■ **Exercise instructions**: An exact copy of the listing is needed, with every line kept.
[[ Records for this task open ]]
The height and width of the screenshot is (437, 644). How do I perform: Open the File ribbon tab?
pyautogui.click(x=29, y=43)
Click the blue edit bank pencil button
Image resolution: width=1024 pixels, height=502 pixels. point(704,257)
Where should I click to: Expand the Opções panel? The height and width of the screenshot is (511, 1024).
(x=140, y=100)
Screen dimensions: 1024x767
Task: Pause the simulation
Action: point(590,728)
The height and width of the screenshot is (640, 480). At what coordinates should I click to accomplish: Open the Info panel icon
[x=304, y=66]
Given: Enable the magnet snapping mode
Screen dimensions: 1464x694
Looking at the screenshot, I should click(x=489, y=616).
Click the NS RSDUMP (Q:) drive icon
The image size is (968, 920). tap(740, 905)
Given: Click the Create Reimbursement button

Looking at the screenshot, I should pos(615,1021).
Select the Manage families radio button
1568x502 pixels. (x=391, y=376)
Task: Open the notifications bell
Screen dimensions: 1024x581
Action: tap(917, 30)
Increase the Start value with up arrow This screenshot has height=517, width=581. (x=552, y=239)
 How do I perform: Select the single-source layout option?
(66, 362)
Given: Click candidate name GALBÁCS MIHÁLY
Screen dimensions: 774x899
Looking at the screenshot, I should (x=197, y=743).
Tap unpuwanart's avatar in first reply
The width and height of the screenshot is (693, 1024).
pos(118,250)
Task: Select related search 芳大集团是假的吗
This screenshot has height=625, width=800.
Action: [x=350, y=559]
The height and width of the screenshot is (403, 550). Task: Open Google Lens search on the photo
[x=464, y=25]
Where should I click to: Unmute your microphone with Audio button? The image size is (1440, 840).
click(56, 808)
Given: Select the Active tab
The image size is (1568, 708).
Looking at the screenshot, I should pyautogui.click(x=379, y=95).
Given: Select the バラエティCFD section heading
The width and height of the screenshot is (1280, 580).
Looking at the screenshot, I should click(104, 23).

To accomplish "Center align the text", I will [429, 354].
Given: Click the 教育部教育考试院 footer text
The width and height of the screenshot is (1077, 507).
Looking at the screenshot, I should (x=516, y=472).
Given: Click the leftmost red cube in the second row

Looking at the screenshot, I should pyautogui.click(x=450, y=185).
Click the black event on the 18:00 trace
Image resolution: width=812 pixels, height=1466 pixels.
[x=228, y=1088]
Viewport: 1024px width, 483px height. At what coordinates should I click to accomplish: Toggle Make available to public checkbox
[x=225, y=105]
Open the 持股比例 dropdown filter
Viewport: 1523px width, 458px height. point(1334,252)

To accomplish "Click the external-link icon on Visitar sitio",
[[ Records for this task closed ]]
■ **Response to the task**:
The height and width of the screenshot is (437, 644). How do I perform: Open the File ribbon tab?
pyautogui.click(x=29, y=43)
Click the blue edit bank pencil button
Image resolution: width=1024 pixels, height=502 pixels. point(704,257)
Where should I click to: Expand the Opções panel? The height and width of the screenshot is (511, 1024).
(x=140, y=100)
Screen dimensions: 1024x767
Task: Pause the simulation
Action: point(590,728)
The height and width of the screenshot is (640, 480). At what coordinates should I click to accomplish: Open the Info panel icon
[x=304, y=66]
Given: Enable the magnet snapping mode
Screen dimensions: 1464x694
Looking at the screenshot, I should click(x=489, y=616).
Click the NS RSDUMP (Q:) drive icon
The image size is (968, 920). tap(740, 905)
Given: Click the Create Reimbursement button

Looking at the screenshot, I should pos(615,1021).
Select the Manage families radio button
1568x502 pixels. (x=391, y=376)
Task: Open the notifications bell
Screen dimensions: 1024x581
Action: tap(917, 30)
Increase the Start value with up arrow This screenshot has height=517, width=581. (x=552, y=239)
 How do I perform: Select the single-source layout option?
(66, 362)
Given: Click candidate name GALBÁCS MIHÁLY
Screen dimensions: 774x899
Looking at the screenshot, I should (x=197, y=743).
Tap unpuwanart's avatar in first reply
The width and height of the screenshot is (693, 1024).
pos(118,250)
Task: Select related search 芳大集团是假的吗
This screenshot has height=625, width=800.
Action: [x=350, y=559]
The height and width of the screenshot is (403, 550). Task: Open Google Lens search on the photo
[x=464, y=25]
Where should I click to: Unmute your microphone with Audio button? The image size is (1440, 840).
click(56, 808)
Given: Select the Active tab
The image size is (1568, 708).
Looking at the screenshot, I should pyautogui.click(x=379, y=95).
Given: Select the バラエティCFD section heading
The width and height of the screenshot is (1280, 580).
Looking at the screenshot, I should click(104, 23).

To accomplish "Center align the text", I will [429, 354].
Given: Click the 教育部教育考试院 footer text
The width and height of the screenshot is (1077, 507).
Looking at the screenshot, I should (x=516, y=472).
Given: Click the leftmost red cube in the second row

Looking at the screenshot, I should pyautogui.click(x=450, y=185).
Click the black event on the 18:00 trace
Image resolution: width=812 pixels, height=1466 pixels.
[x=228, y=1088]
Viewport: 1024px width, 483px height. At what coordinates should I click to accomplish: Toggle Make available to public checkbox
[x=225, y=105]
Open the 持股比例 dropdown filter
Viewport: 1523px width, 458px height. point(1334,252)

To accomplish "Click the external-link icon on Visitar sitio",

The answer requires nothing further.